Du coup, le morceau divise. Et ça n'est pas très surprenant. La difficulté d'être Lady Gaga, c'est qu'elle doit sans cesse remettre son titre en jeu. Ne pas décevoir les fans de la première heure, qui l'aimaient pour ses tubes dance qui tabassent, et qui considèrent les titres de The Fame comme des classiques indépassables. Mais musicalement, son premier album est déjà d'une autre époque. Les goûts du grand public ont évolué et la musique de club est devenue un sujet de moquerie. Si "Poker Face" ressortait aujourd'hui, tout le monde trouverait ça gênant. Du coup, il faut trouver un équilibre impossible : dans le langage pop, on appelle ça une "réinvention". Rester la même, mais différente. Comme d'innombrables popstars avant elle, Lady Gaga va devoir s'y coller. Alors, mission accomplie ou grosse plantade ?

 

Une fois passé le premier effet de surprise et cette impression d'écouter une démo enregistrée en catastrophe entre deux avions (et dont le son étonne de la part du casting 5 étoiles qui l'a composée), "Perfect Illusion" devient complètement irrésistible. Et on comprend vite que ce single est une suite finalement assez logique et cohérente dans la discographie de Gaga.

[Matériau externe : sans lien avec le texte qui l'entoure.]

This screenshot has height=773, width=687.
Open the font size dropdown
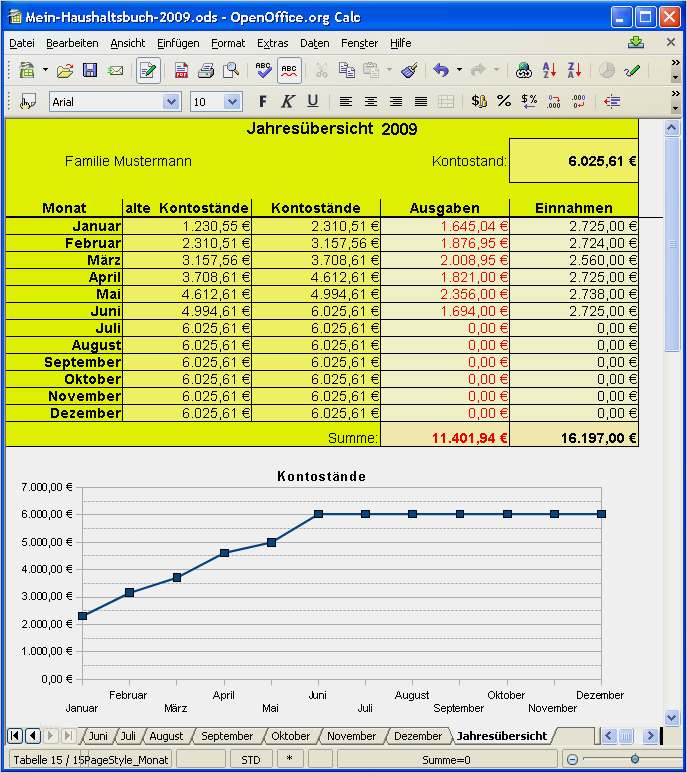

Avec ses synthés et ses guitares en plastique (sans doute lissées à l'extrême par BloodPop pour plaire aux radios US), le titre évoque le son des Misfits dans le dessin animé Jem et les Hologrammes. Le côté chic et toc de la prod' rappelle que Lady Gaga a toujours fouillé dans les poubelles de la pop culture pour y dénicher des trésors. Que ce soit l'eurodance, l'italo disco, la techno belge ou Depeche Mode période choucroutes, ses tubes ont toujours été une grande opération de recyclage des ordures dont plus personne ne voulait. Avec sa voix rocailleuse qui s'époumone sans autotune sur une bande-son disco-rock pas finaude pour deux sous, Lady Gaga réinvente la pop de stade des 80's, qu'elle avait déjà un peu approchée sur l'album Born This Way. Cette fois, elle vise l'épure, l'énergie brute, le fun et les gros refrains qui tachent, un parti pris que plus PERSONNE dans la pop music contemporaine ne semble vouloir considérer, à l'heure de la tapisserie sonore surproduite des albums de Rihanna, Zayn, Drake ou The Weeknd. Les gens vont adorer ou détester, mais une chose est sûre : la nouvelle ère Gaga s'annonce déjà fascinante.